Tuesday, March 12, 2013

Swing With Me Baby - You're Platnium

So here's the deal...
This is rough week for me.  I'm bouncing...alot.  Everyday, in and out of tearful moments, some longer that others.  I equate this grief-driven, emotional bouncing around to that of an old school pinball machine and I am the ball.   There are milestones this week, several, every few days.  It started last Sunday, with Boomer's birthday (read Free Bird).  Thursday will be 4 months he's gone (read My Man).  Then, this Sunday, St. Patrick's Day.  It's not about the "holiday" (read Oy!), it's the anniversary of the day he proposed to me and we got engaged. 

Boomer's been talking to me a lot the last two weeks.   Almost exclusively in song; because he knows what a music hound I am.  I have music playing all the time.  Maybe it's my delusional desire for my life to play like a movie or TV show, with an ongoing soundtrack playing in the background, each track specifically relevant to whatever is occurring at the moment.  I shared that little secret with Boomer once, he looked at me, rolled eyes and loving said, "What have I gotten myself into?"  Thing is, Boomer himself has had an impactful, transformational role with me and music.  My 4th appendage is my iPod, which was a Christmas gift from him.   Our Sirius/Xm subscription started with him, another Christmas gift.

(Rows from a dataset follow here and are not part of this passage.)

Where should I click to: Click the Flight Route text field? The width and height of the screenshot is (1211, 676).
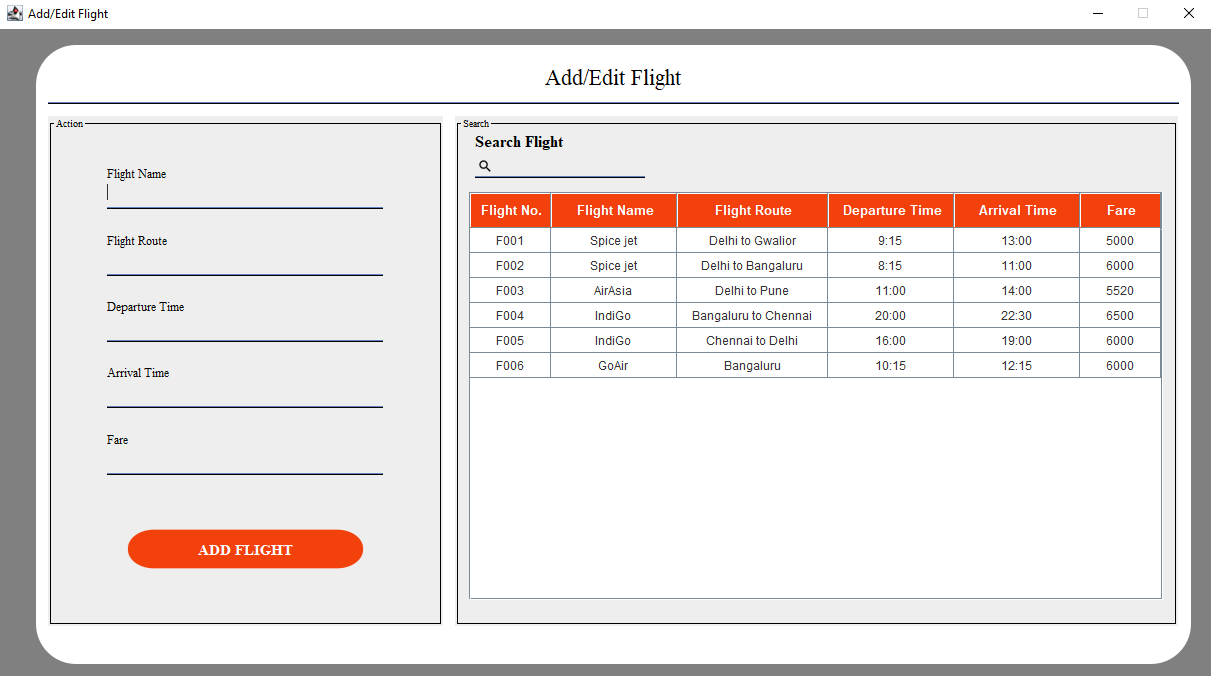tap(244, 262)
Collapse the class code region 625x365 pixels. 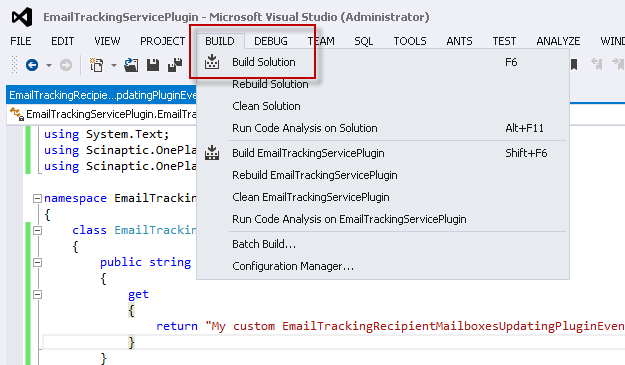pyautogui.click(x=37, y=230)
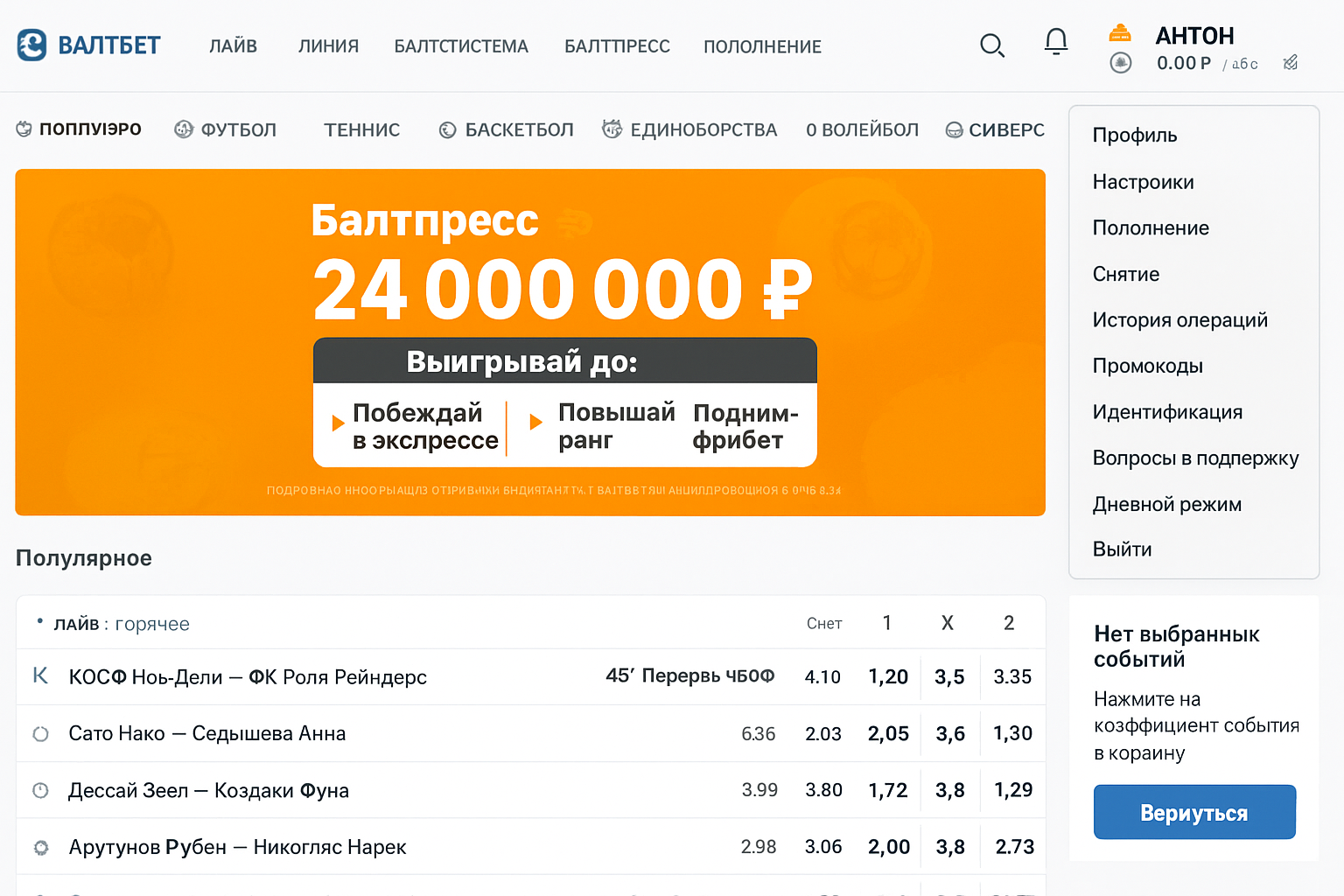Screen dimensions: 1344x896
Task: Toggle Дневной режим in the profile menu
Action: click(1167, 504)
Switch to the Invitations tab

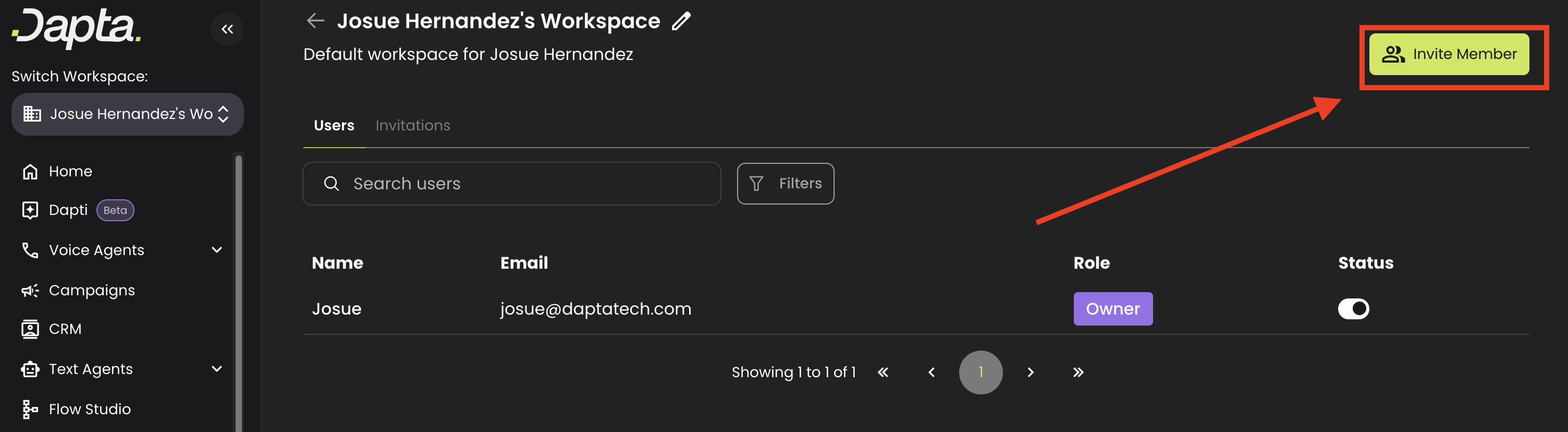coord(413,126)
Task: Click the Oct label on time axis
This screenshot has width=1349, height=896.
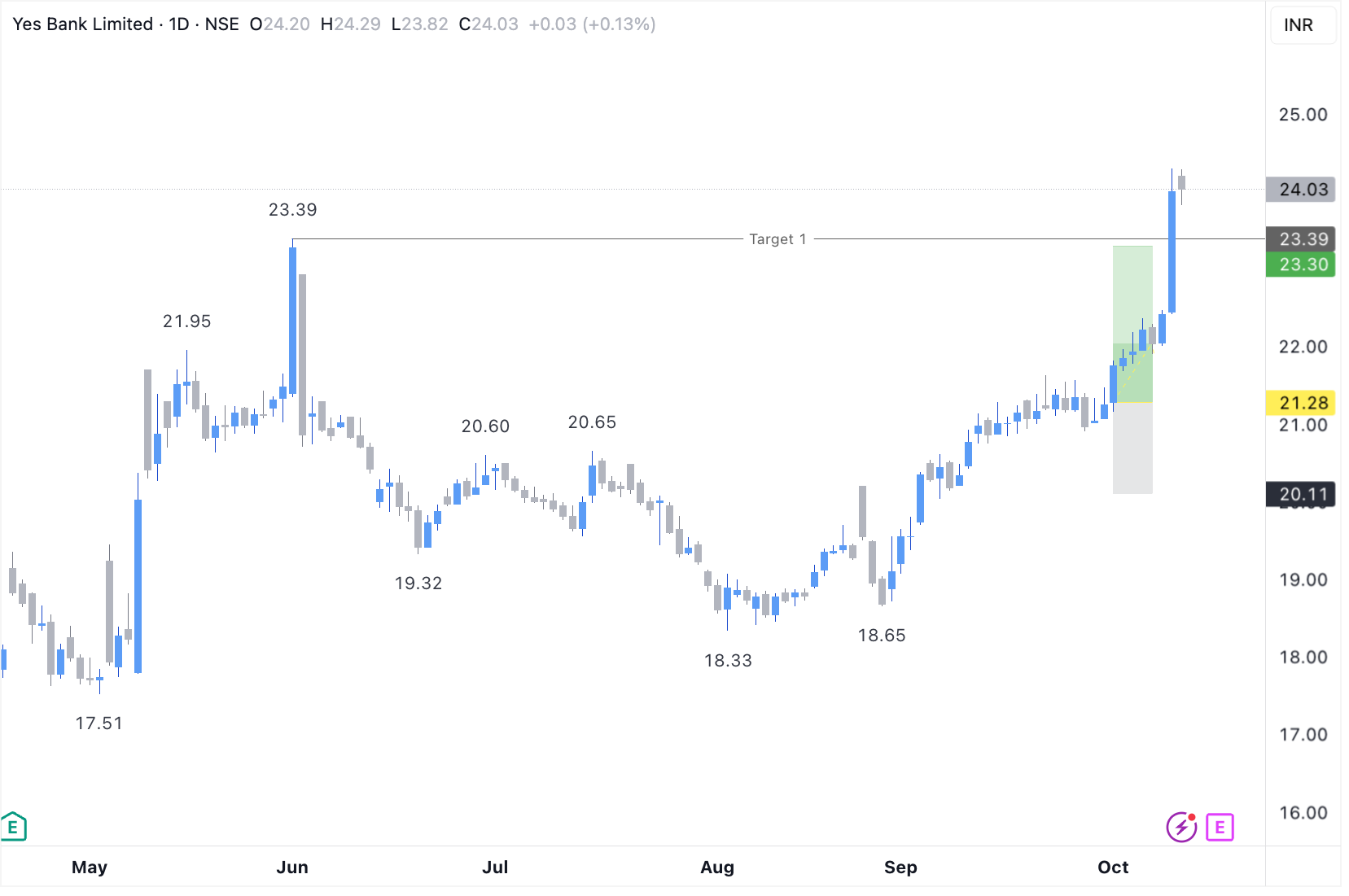Action: tap(1113, 868)
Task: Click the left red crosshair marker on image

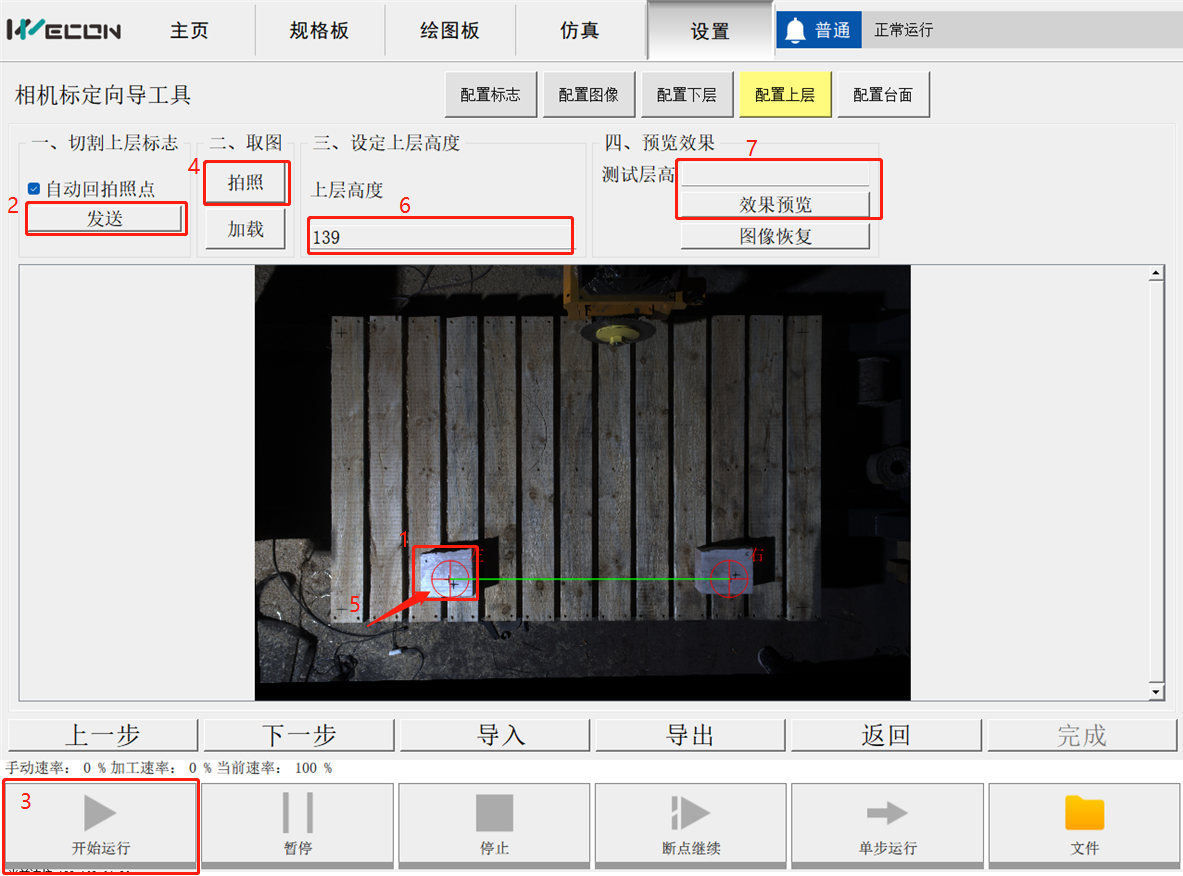Action: pos(451,577)
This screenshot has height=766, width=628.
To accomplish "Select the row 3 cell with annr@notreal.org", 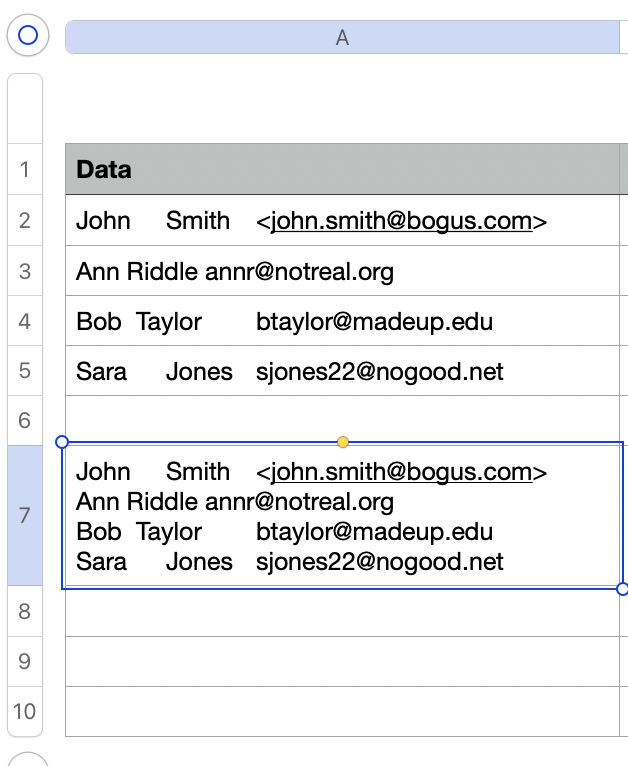I will [x=340, y=271].
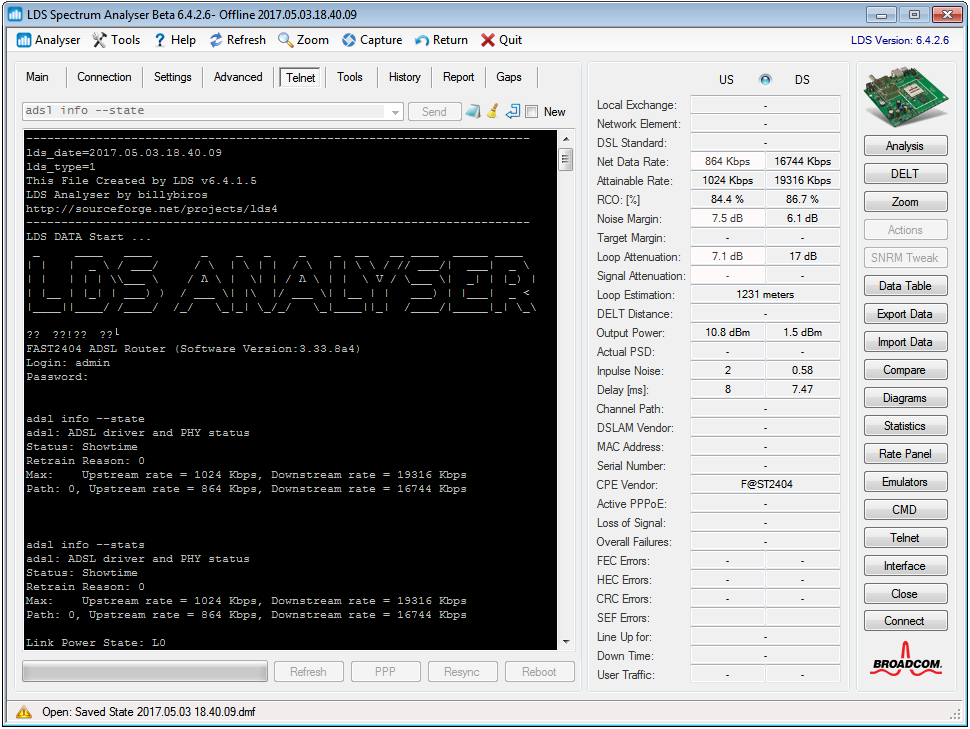This screenshot has width=970, height=729.
Task: Expand the telnet command dropdown arrow
Action: coord(395,112)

Boomer's a bit of a music hound himself, as a source of self-expression.  There's a CD permanently queued in my car, with just March 17, 2009 written on it in green sharpie.  It includes just three tracks:
  1. I'll Be Around  - The Spinners
  2. The Game of Love - Michelle Branch w/Santana
  3. Smooth - Santana feat. Rob Thomas
He played it on the way to the restaurant on 3/17/09, our engagement dinner.  He played it again on the way home.  And again at home, as we celebrated with our friends Barbara and Tom.

Sunday mornings became "classic Jazz" mornings when I moved into the Loft, a tradition that followed us to Florida.  Boomer would read the paper, cover to cover, I'd be putzing around (yep, more yiddish), all morning while classic jazz played in the background throughout the house. He really dug it.

Friday nights it was retro R&B, chillin' at home, enjoying a pizza, either alone or with Dara, who lived nearby.   Saturdays for dinner it varied - - whatever struck us.    One Saturday evening, Boomer introduced me to Joe - - Joe Williams.  Whenever there was a particular song that conveyed the message he wanted to reinforce, he'd say, "Now I want you to listen to this SMO."  Then he'd lip-snyc along on significant versus.  It ranks high on my list of endearing memories.  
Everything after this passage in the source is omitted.